York broke it down to a number of factors.
“Maine defends the power play well, they get in your passing lanes,” he said. “As the game went on, the ice was getting chippy and it became difficult to make good passes. … But definitely [Howard] was their best weapon back there.”
Regardless of ultimate causes, the seminal moment came with Maine’s two-man kill, which encapsulated both the undisciplined play by Maine in the second period, its skill at negating the potential damage, and Howard’s brilliant play.
The sequence started legally enough when a BC attacker skated through the neutral zone and Maine defenseman Troy Barnes executed a picture-perfect hip check, but referee Derek Shepherd, trailing the play, disagreed, whistling him for clipping at 12:15. Thirty-five seconds later, Ryan showed the downside of his physical style when he unleashed a harsh crosscheck to the back of the head along the boards to give BC a two-man advantage.
For the next 1:25, the Eagles setup below the faceoff circle, working it around, but often eschewed a good shot for the perfect play as Maine’s deceptively-passive killers did their best to take away shooting lanes.
Maine forced BC to shoot high, which played right into Howard’s strong glove hand. In fact, the Black Bears’ best chance on the two-man advantage came when Patrick Eaves launched a blistering wrist shot alone from the low shot, which Howard snatched from the air.
Not only did the high shots maximize a Black Bear strength, they minimized the Eagles’ chances of capitalizing on superior numbers on rebounds.
“That was a pivotal moment in the game,” York said. “You are not going to score many goals against Howard and we thought it was probably critical to get one there.”
Michel Leveille capped the kill for the Black Bears as the Eagle point man tried to dip his shoulder around him for a good shot. Leveille, reminiscent of his strong penalty killing against Boston University in the Hockey East tournament, picked his pocket and sent the puck down the length of the ice as Ryan came out of the penalty box.

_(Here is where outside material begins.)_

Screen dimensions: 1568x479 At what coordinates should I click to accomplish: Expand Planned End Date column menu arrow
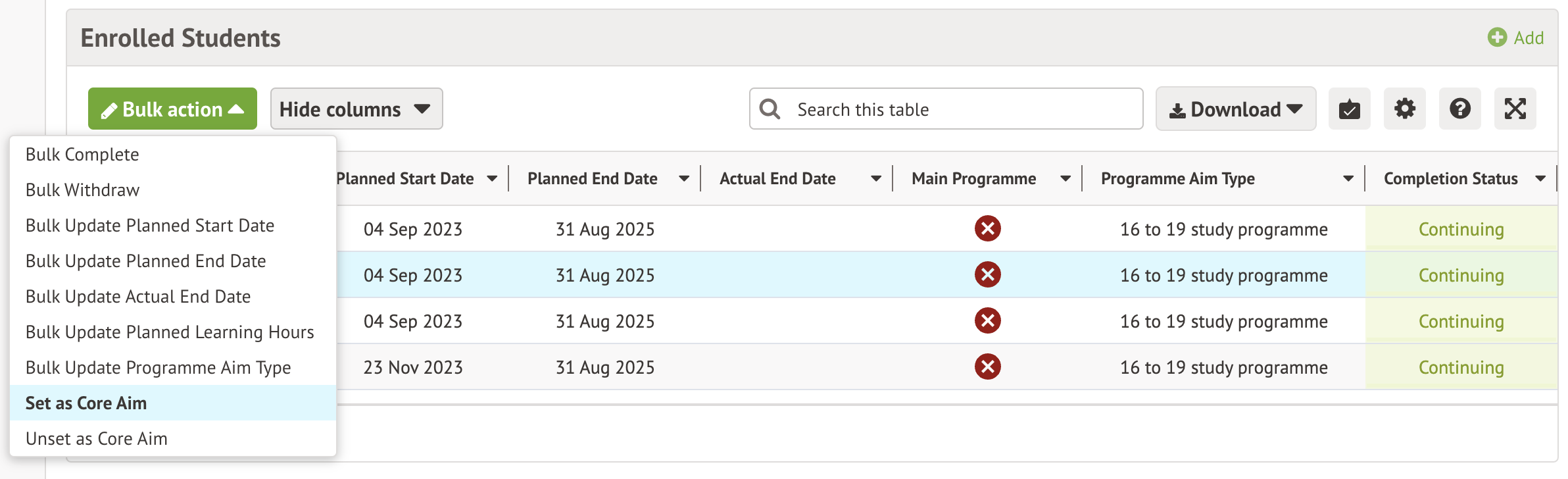click(684, 179)
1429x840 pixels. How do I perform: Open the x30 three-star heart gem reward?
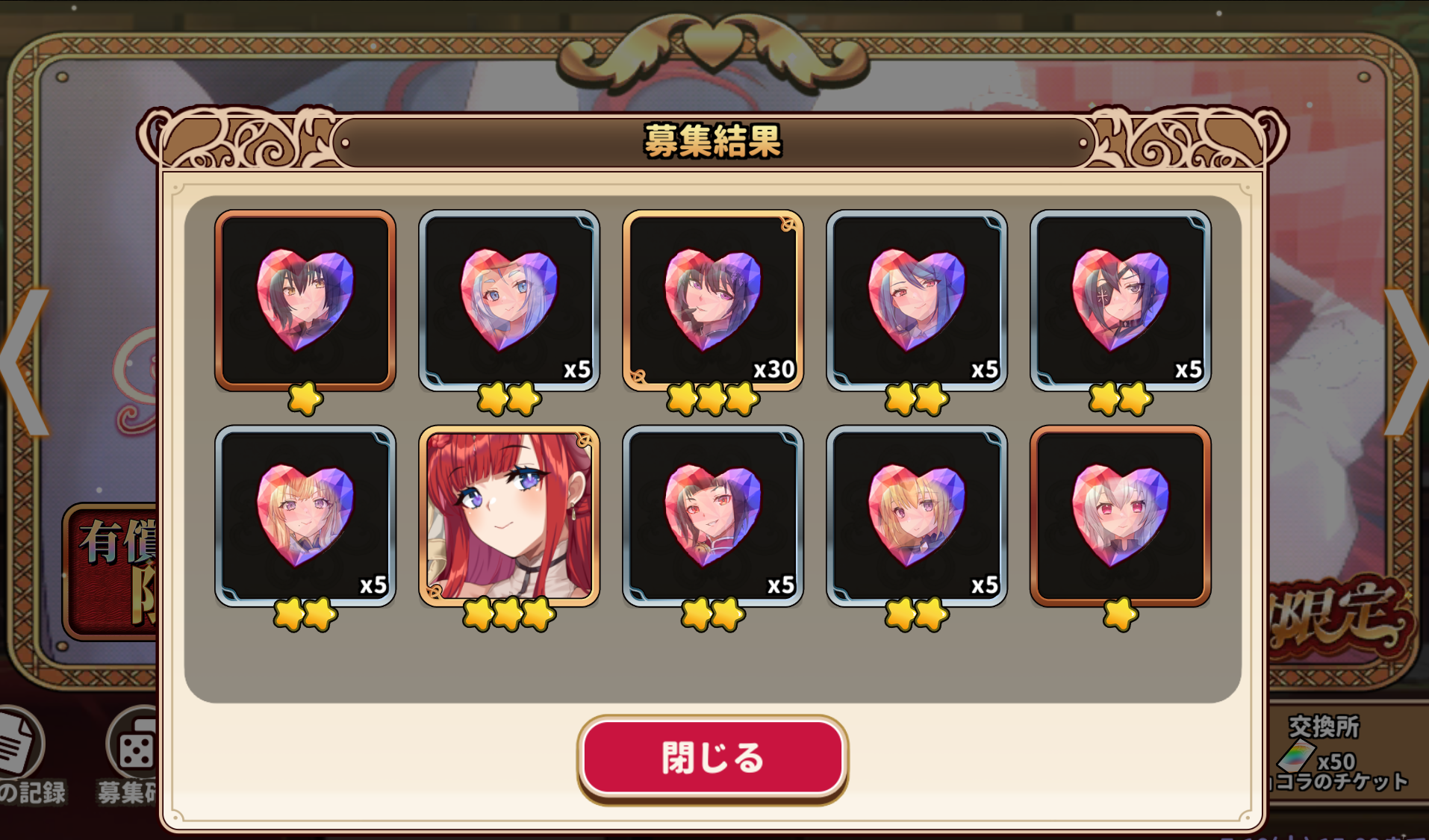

In fairness, if BC had managed to score early in the third period, the story could have been written in reverse. Maine went 0-for-3 and looked downright confused at times with the man advantage.
But the Eagles didn’t. They needed a goal from the power play and none came.
Back in the national championship, Maine gets a chance to atone for its 2002 loss to Minnesota and finally win that title for the memory of Shawn Walsh. The Black Bears lost that game to the Golden Gophers in overtime — on the penalty kill.
Denver better practice its five-on-five play Friday.